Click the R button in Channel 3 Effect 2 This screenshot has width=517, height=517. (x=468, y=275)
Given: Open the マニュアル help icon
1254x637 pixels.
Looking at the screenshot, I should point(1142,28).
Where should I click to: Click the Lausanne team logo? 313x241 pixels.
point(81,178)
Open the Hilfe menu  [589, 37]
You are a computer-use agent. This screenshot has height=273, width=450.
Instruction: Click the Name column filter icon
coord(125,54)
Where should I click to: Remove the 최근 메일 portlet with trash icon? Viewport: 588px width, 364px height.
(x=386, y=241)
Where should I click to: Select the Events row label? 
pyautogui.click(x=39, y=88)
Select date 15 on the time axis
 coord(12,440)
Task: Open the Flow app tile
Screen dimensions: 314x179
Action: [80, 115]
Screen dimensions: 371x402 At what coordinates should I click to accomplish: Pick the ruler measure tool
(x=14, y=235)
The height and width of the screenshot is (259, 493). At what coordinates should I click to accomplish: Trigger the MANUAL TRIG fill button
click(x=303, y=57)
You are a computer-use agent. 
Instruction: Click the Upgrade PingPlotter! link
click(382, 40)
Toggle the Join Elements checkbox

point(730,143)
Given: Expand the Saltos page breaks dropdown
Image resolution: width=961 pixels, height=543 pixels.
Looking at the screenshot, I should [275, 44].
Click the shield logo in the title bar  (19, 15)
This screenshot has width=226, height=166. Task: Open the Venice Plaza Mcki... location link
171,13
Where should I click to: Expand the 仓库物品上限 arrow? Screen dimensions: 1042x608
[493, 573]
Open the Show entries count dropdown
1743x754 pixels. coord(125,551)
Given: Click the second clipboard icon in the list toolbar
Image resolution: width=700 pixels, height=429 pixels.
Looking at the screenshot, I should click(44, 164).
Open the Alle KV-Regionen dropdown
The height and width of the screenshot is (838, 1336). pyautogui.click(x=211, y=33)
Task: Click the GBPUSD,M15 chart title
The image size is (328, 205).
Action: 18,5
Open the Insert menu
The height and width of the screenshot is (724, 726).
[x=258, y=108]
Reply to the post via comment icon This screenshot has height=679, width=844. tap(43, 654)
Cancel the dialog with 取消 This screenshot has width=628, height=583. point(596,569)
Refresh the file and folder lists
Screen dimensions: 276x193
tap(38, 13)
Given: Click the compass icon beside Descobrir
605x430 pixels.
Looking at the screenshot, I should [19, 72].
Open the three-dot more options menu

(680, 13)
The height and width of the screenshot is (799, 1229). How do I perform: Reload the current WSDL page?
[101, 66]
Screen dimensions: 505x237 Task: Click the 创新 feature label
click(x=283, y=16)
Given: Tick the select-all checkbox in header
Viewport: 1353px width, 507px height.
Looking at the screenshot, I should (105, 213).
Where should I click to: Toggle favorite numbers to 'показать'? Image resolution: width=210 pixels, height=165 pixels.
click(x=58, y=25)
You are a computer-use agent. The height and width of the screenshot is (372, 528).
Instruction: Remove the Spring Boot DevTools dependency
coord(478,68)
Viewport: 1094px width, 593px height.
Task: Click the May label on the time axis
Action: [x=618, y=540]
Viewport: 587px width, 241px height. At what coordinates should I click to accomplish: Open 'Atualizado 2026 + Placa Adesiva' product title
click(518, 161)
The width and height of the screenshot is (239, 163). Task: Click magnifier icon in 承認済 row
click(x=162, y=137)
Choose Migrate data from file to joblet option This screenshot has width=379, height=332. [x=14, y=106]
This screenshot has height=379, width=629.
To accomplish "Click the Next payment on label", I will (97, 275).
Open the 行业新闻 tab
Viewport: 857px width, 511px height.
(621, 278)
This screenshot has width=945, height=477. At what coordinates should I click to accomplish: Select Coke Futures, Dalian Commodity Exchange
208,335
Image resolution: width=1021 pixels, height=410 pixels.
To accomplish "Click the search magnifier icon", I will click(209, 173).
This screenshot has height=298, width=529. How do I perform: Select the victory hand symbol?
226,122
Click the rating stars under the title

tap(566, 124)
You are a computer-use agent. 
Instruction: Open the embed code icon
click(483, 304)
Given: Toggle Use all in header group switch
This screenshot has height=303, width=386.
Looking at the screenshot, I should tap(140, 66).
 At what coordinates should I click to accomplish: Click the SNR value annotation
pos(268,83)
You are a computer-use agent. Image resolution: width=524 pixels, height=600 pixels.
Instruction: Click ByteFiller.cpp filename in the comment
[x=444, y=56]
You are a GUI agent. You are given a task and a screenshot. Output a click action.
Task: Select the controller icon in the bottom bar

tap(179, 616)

Directions — Would you please repeat all the entries exactly as written?

Task output —
Click the R button in Channel 3 Effect 2 This screenshot has width=517, height=517. (x=468, y=275)
Given: Open the マニュアル help icon
1254x637 pixels.
Looking at the screenshot, I should point(1142,28).
Where should I click to: Click the Lausanne team logo? 313x241 pixels.
point(81,178)
Open the Hilfe menu  [589, 37]
You are a computer-use agent. This screenshot has height=273, width=450.
Instruction: Click the Name column filter icon
coord(125,54)
Where should I click to: Remove the 최근 메일 portlet with trash icon? Viewport: 588px width, 364px height.
(x=386, y=241)
Where should I click to: Select the Events row label? 
pyautogui.click(x=39, y=88)
Select date 15 on the time axis
 coord(12,440)
Task: Open the Flow app tile
Screen dimensions: 314x179
Action: [80, 115]
Screen dimensions: 371x402 At what coordinates should I click to accomplish: Pick the ruler measure tool
(x=14, y=235)
The height and width of the screenshot is (259, 493). At what coordinates should I click to accomplish: Trigger the MANUAL TRIG fill button
click(x=303, y=57)
You are a computer-use agent. 
Instruction: Click the Upgrade PingPlotter! link
click(382, 40)
Toggle the Join Elements checkbox

point(730,143)
Given: Expand the Saltos page breaks dropdown
Image resolution: width=961 pixels, height=543 pixels.
Looking at the screenshot, I should [275, 44].
Click the shield logo in the title bar  (19, 15)
This screenshot has width=226, height=166. Task: Open the Venice Plaza Mcki... location link
171,13
Where should I click to: Expand the 仓库物品上限 arrow? Screen dimensions: 1042x608
[493, 573]
Open the Show entries count dropdown
1743x754 pixels. coord(125,551)
Given: Click the second clipboard icon in the list toolbar
Image resolution: width=700 pixels, height=429 pixels.
Looking at the screenshot, I should click(44, 164).
Open the Alle KV-Regionen dropdown
The height and width of the screenshot is (838, 1336). pyautogui.click(x=211, y=33)
Task: Click the GBPUSD,M15 chart title
The image size is (328, 205).
Action: 18,5
Open the Insert menu
The height and width of the screenshot is (724, 726).
[x=258, y=108]
Reply to the post via comment icon This screenshot has height=679, width=844. tap(43, 654)
Cancel the dialog with 取消 This screenshot has width=628, height=583. point(596,569)
Refresh the file and folder lists
Screen dimensions: 276x193
tap(38, 13)
Given: Click the compass icon beside Descobrir
605x430 pixels.
Looking at the screenshot, I should [19, 72].
Open the three-dot more options menu

(680, 13)
The height and width of the screenshot is (799, 1229). How do I perform: Reload the current WSDL page?
[101, 66]
Screen dimensions: 505x237 Task: Click the 创新 feature label
click(x=283, y=16)
Given: Tick the select-all checkbox in header
Viewport: 1353px width, 507px height.
Looking at the screenshot, I should (105, 213).
Where should I click to: Toggle favorite numbers to 'показать'? Image resolution: width=210 pixels, height=165 pixels.
click(x=58, y=25)
You are a computer-use agent. The height and width of the screenshot is (372, 528).
Instruction: Remove the Spring Boot DevTools dependency
coord(478,68)
Viewport: 1094px width, 593px height.
Task: Click the May label on the time axis
Action: [x=618, y=540]
Viewport: 587px width, 241px height. At what coordinates should I click to accomplish: Open 'Atualizado 2026 + Placa Adesiva' product title
click(518, 161)
The width and height of the screenshot is (239, 163). Task: Click magnifier icon in 承認済 row
click(x=162, y=137)
Choose Migrate data from file to joblet option This screenshot has width=379, height=332. [x=14, y=106]
This screenshot has height=379, width=629.
To accomplish "Click the Next payment on label", I will (97, 275).
Open the 行业新闻 tab
Viewport: 857px width, 511px height.
(621, 278)
This screenshot has width=945, height=477. At what coordinates should I click to accomplish: Select Coke Futures, Dalian Commodity Exchange
208,335
Image resolution: width=1021 pixels, height=410 pixels.
To accomplish "Click the search magnifier icon", I will click(209, 173).
This screenshot has height=298, width=529. How do I perform: Select the victory hand symbol?
226,122
Click the rating stars under the title

tap(566, 124)
You are a computer-use agent. 
Instruction: Open the embed code icon
click(483, 304)
Given: Toggle Use all in header group switch
This screenshot has height=303, width=386.
Looking at the screenshot, I should tap(140, 66).
 At what coordinates should I click to accomplish: Click the SNR value annotation
pos(268,83)
You are a computer-use agent. Image resolution: width=524 pixels, height=600 pixels.
Instruction: Click ByteFiller.cpp filename in the comment
[x=444, y=56]
You are a GUI agent. You are given a task and a screenshot. Output a click action.
Task: Select the controller icon in the bottom bar

tap(179, 616)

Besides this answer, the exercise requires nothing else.